In the first place, if the airport were owned and operated by the State, no Federal or municipal sales taxes could be validly collected.
In the second place, if it were owned and operated by a municipality, no Federal or State sales taxes could be collected. Remember, this not only covers gasoline, but any type of personal property.
Third: If it were owned and operated by a public authority not itself having the power to tax, neither Federal, State nor municipal sales taxes could be collected.
At this point I must say I am extremely curious to know, for example, how a municipality can by contract with the Federal Government deprive the State of its power of taxation.
Moreover, in the case of an airport owned and operated by the State, the bill would purport to require an agreement by the State that it would not levy taxes upon sales of aviation gasoline to particular carriers at particular airports. I am curious as to whether one legislature can bind a future legislature on this point, and also whether such a discriminatory exemption would be valid under any State constitution.
And as a tax-paying citizen, I am concerned about special tax treatment of an industry which one of its leaders admits accounted for only 16 percent of the landings and take-offs at the airports in the United States in the year 1947.
In conclusion, gentlemen, I can only say that these are but a few of the points which illustrate the vices of the bill which is before you. If it be passed, I would recommend that the Port of New York Authority not seek to participate in the Federal airport-aid program. I believe that the bulk of the large airports in the United States would be compelled to take the same action. Such action would mean serious cut-backs in all of our airport-development programs with resulting harm to the development of air transportation as an essential part of our peacetime economy and a tremendous force for our defense in time of war.
At this point, I would like to refer to some comments which have been made in earlier remarks about the Airport Operators Council. I hope the chairman will permit me to say that I hope the committee will not take seriously the reference that the Port of New York Authority has been organizing the large airports of the country in order to work for the detriment of scheduled air transportation, and that is what was suggested this morning. I am sure that the chairman will appreciate that the Airport Operators Council, which is an association of the 20 largest airports of the country and on which we have Clarence Young, former member of the Civil Aeronautics Board, who is now director of airports for Los Angeles, and Mr. Inwood, director of aeronautics for Kansas City, and Colonel Dallin, who will speak to you later, as chief of the Bureau of Aeronautics of the City of Philadelphia, Maj. Jack Berry of Cleveland, who has been in this airport business for 25 years, Commissioner Hewitt of the Department of Public Works of Chicago, and many other of the finest and oldest names in aviation as members. I am sure that the chairman and the committee will recognize that those men are not permitting anyone so new in this business as the Port of New York Authority to influence them in their action.

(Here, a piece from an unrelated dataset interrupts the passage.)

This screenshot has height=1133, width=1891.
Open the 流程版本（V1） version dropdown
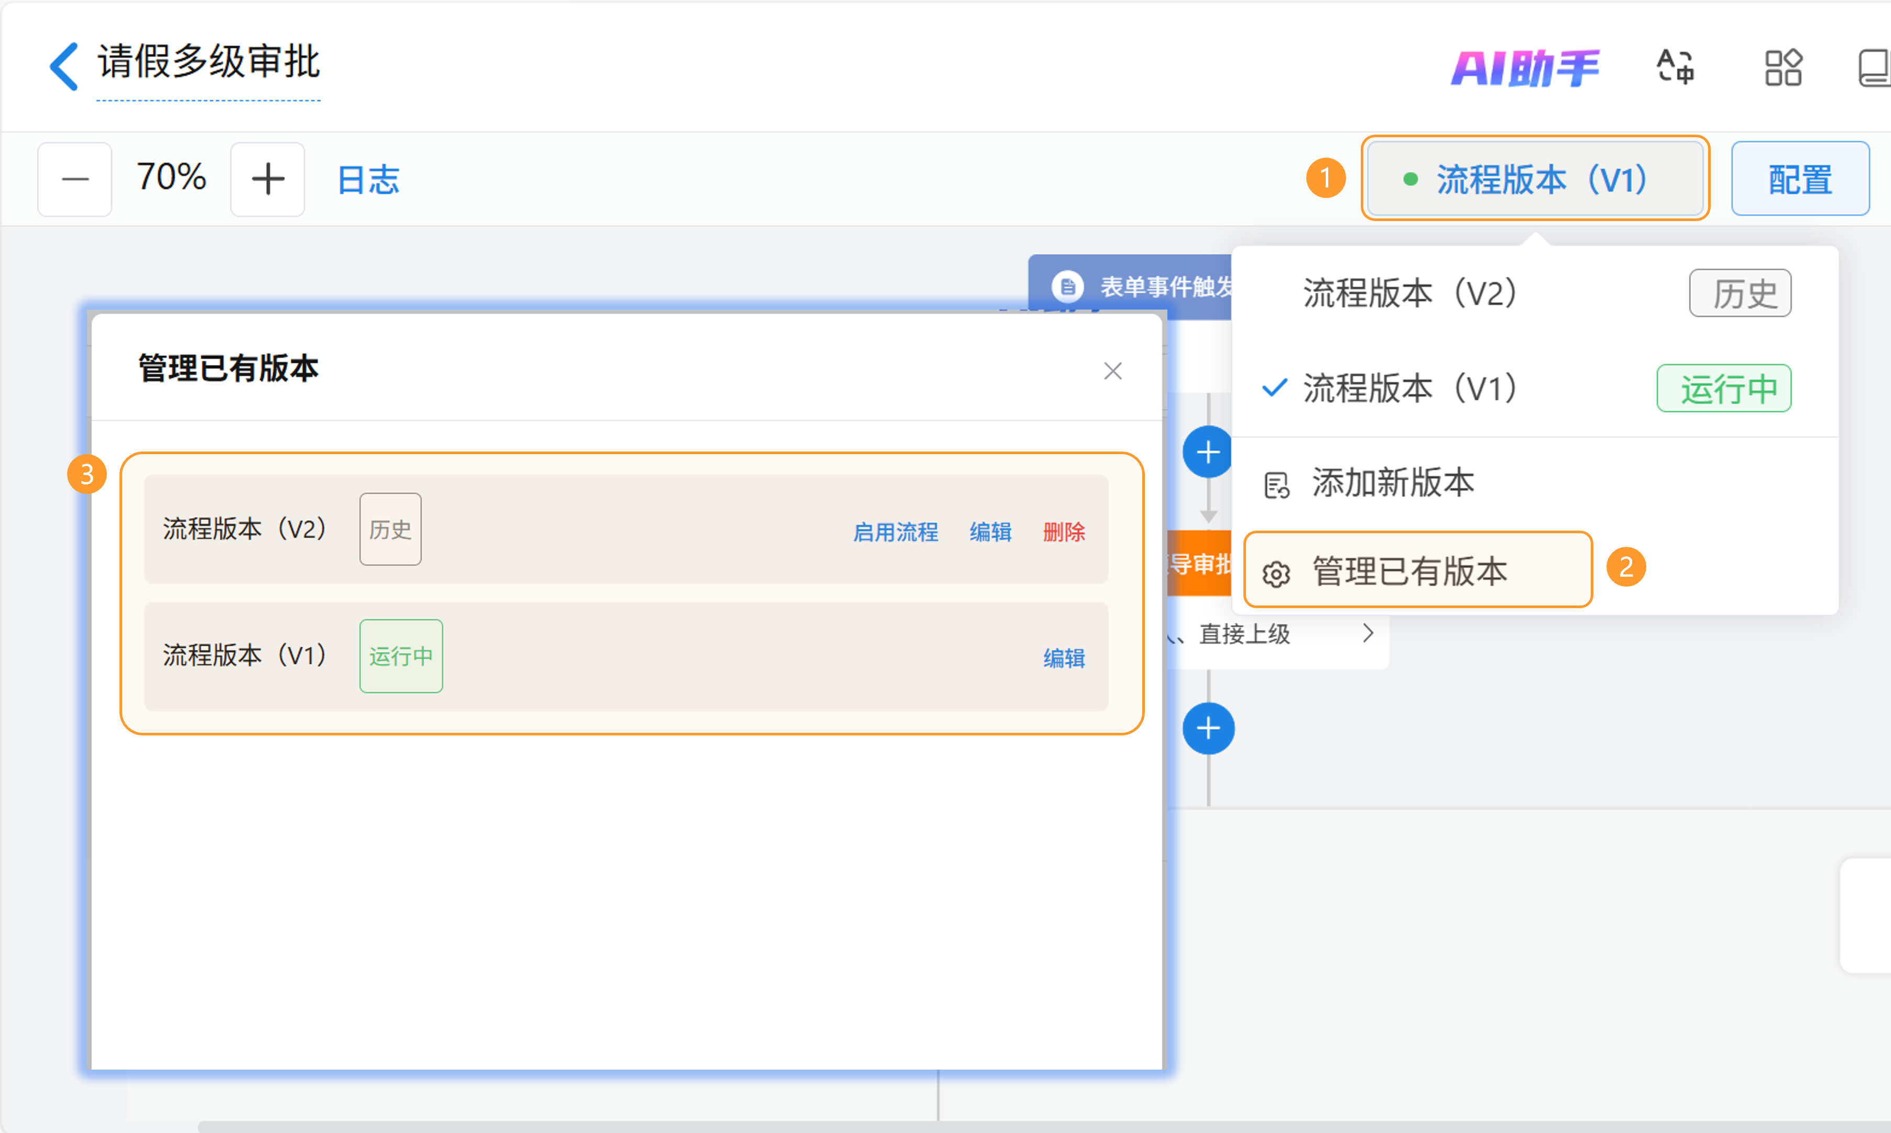click(x=1534, y=179)
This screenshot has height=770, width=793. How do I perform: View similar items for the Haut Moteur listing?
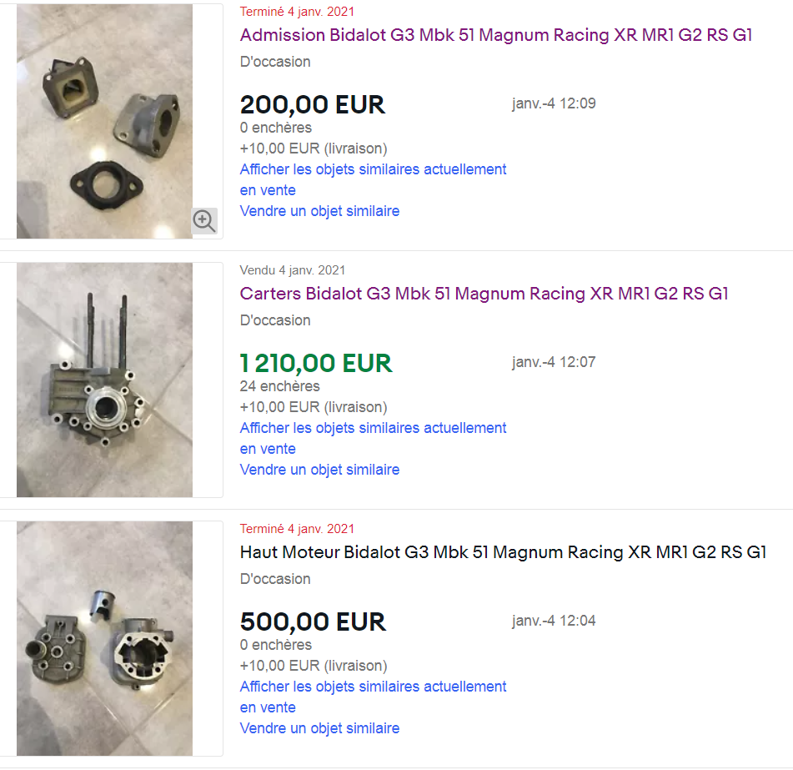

I should, Mr. Chairman, appreciate an opportunity to file my copy of the constitution and bylaws by mail for the record of the Airport Operators Council so that the record may show its purposes and organization and objectives.
Mr. HALE. The committee will be glad to receive such a statement. (The document referred to above is as follows:)
CONSTITUTION AND BYLAWS OF AIRPORT OPERATORS COUNCIL
1. Name.-The name of the association shall be Airport Operators Council. 2. Purposes.—The purposes of the council shall be to exchange information relative to airports and to encourage and promote such policies in connection with the financing, construction, operation and development thereof, as may best serve the public interest and the development of air transportation.
3. New members.- New members shall be elected to membership in the council by a majority vote of the board of directors.
Any public and governmental department, board, commission, agency, authority, organization or body, whether incorporated or unincorporated, owning or operating one or more airports shall be eligible for election to membership in the council: Provided, That the number of commercial aircraft movements at such airport or airports, during 12 consecutive calendar months out of the 15 calendar months immediately preceding its election to membership, shall equal or exceed 1 per cent of all commercial aircraft movements at all airports within the continental limits of the United States.
4. Officers.—The officers of the council and their duties shall be as follows:
A president who shall be the chief executive officer of the council, and who shall act as chairman at meetings of the council and of the board of directors.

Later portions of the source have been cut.